Hair & SPA Re:EA

ビルディングタイプ
美容

DATA

CREDIT

  • 設計
    タカラスペースデザイン、照明計画:フジコー、内装・什器制作:モリ建装,小野総建
  • 担当者
    林優佑、堀川塁
  • 施工
    タカラスペースデザイン
  • 撮影
    宮本啓介

「十字」壁構造 本プロジェクトは新規開業の美容室である。施主の要望はセット面を半個室の空間にすることだった。 テナントは、天井が高く、奥行きが長く、間口が狭いという、店舗が広く見えにくい圧迫感のある箱。 この箱に対し、天井までの壁で仕切ることでハンコ室を作ろうとすると、細長い空間にヒューマンスケールから逸脱した大きな壁が乱立し、ただでさえ圧迫感のある空間はより窮屈な印象になってしまう。 そこで、本設計では壁を躯体から切り離し、高さを抑えた一種のパーテションのように扱うこととした。 しかしながら、一枚の薄い壁を床にただ立てるだけでは構造的に不安定となる。

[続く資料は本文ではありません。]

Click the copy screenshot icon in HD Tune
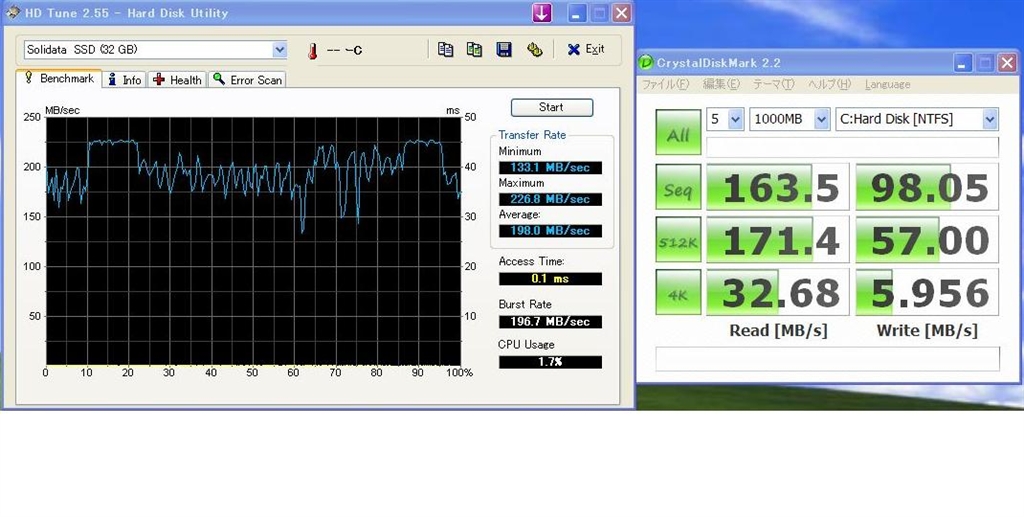Viewport: 1024px width, 517px height. 475,49
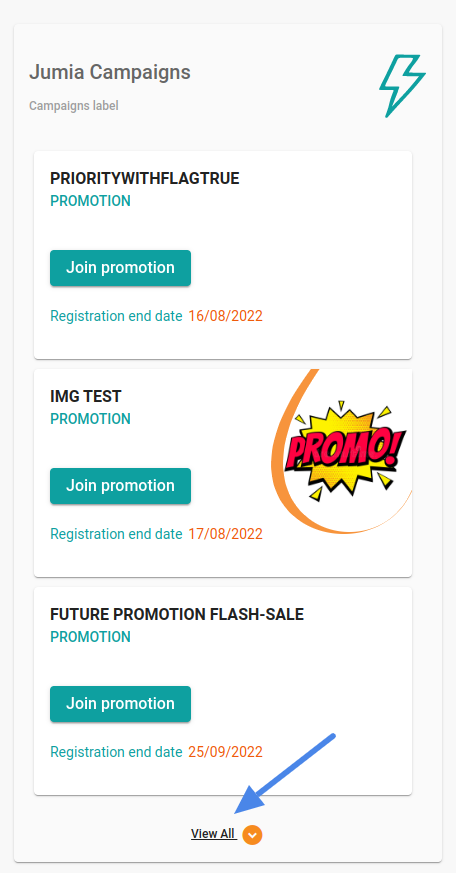Click PROMOTION label under IMG TEST
456x873 pixels.
coord(90,419)
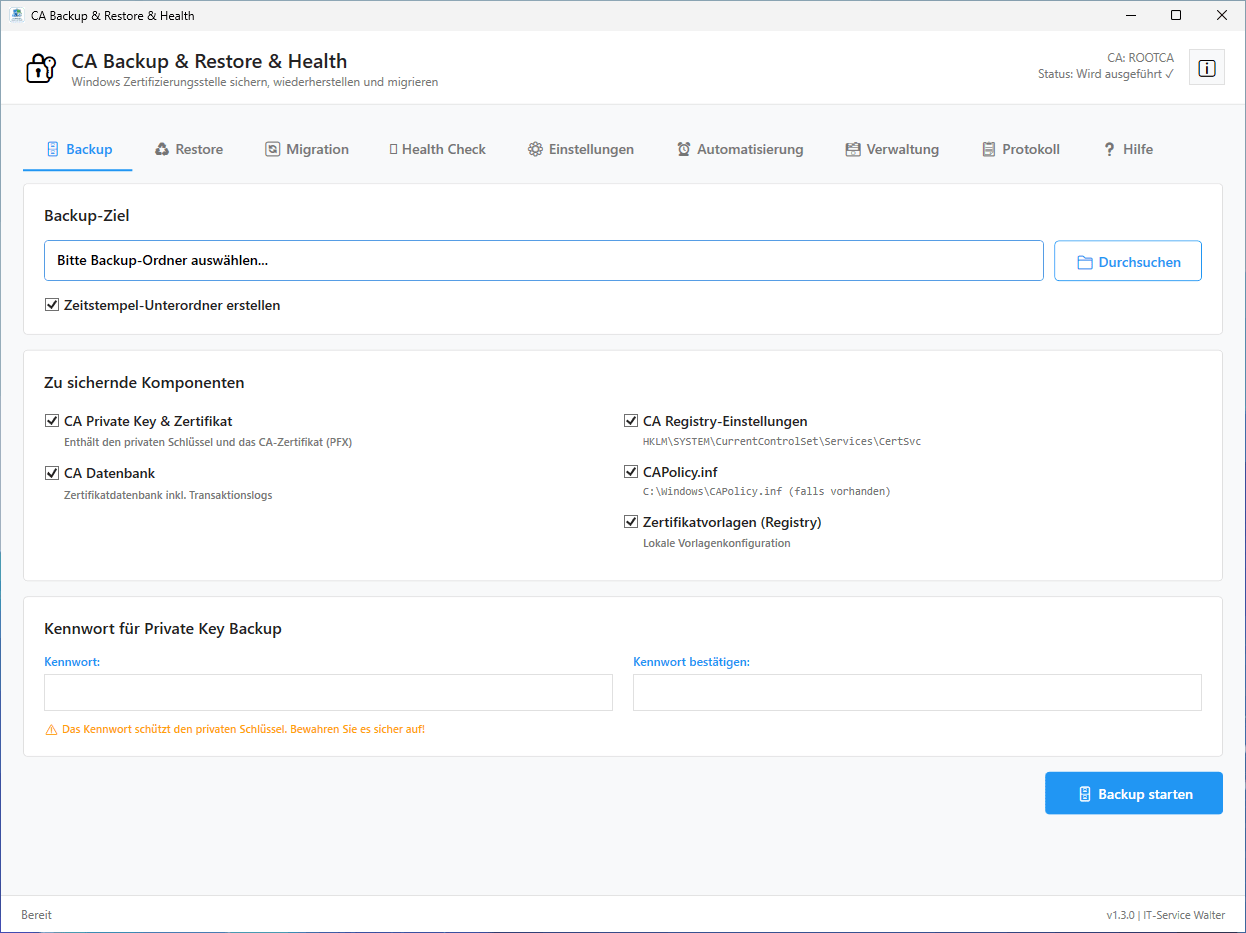This screenshot has width=1246, height=933.
Task: Toggle Zertifikatvorlagen (Registry) checkbox
Action: tap(631, 522)
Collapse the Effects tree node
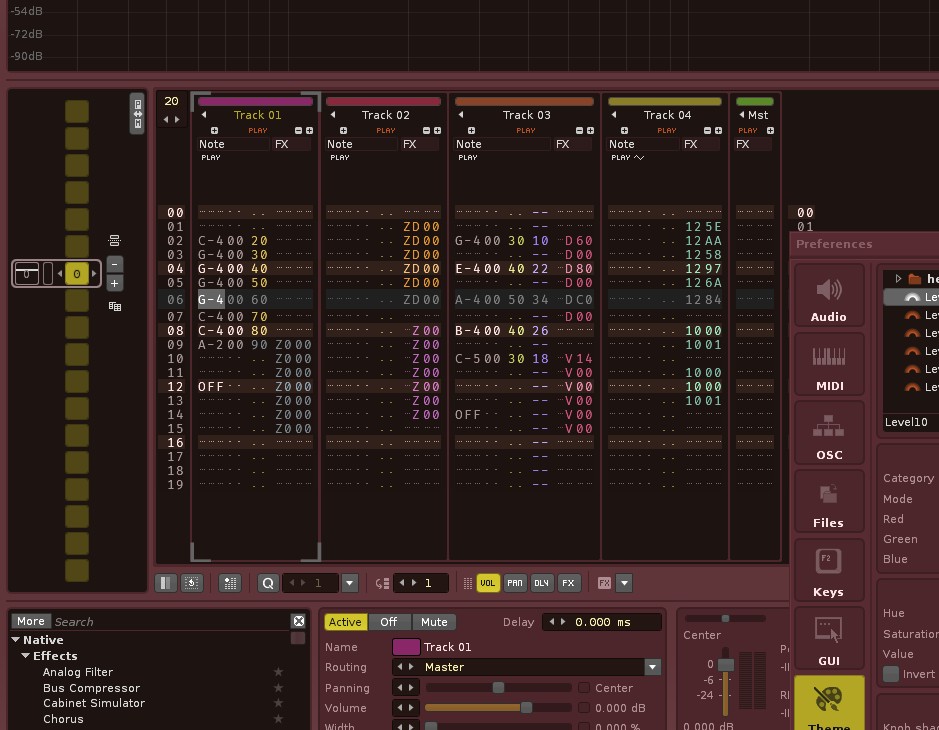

自立する壁を構造的に安定化させる形態を考え他結果、「十字」形の壁に行き着いた。振れる方向に対して、振れ止めとなる袖壁を付け足すことで壁は自立し、その十字の形態と配置がこの店の空間構成の鍵となる。 個室化を図ると空間が均一化し、ただ区切られただけの場となってしまうことが多いが、この十字壁の空間は、その様々な形態によって区切られかた、見え方が不均一となり、リズミカルなものとなる。  同じ高さの壁が直交してできた十字壁、異なる高さの壁が交わってできた十字壁、左右非対称の十字壁。それらの壁は偶発的に今の形を留めているようで、その動的なデザインが空間に変化を与えている。 この手法によって、本来テナントに付属する位置付けの壁が、躯体から独立することで間仕切り壁でありながら一つのオブジェクトとして成立し、自身の存在を自立するものにもなった。 シンプルな構成をとりつつも動きもあるデザインによって、半個室化による空間の均一化を回避し、新たな半個室のあり方を提示した。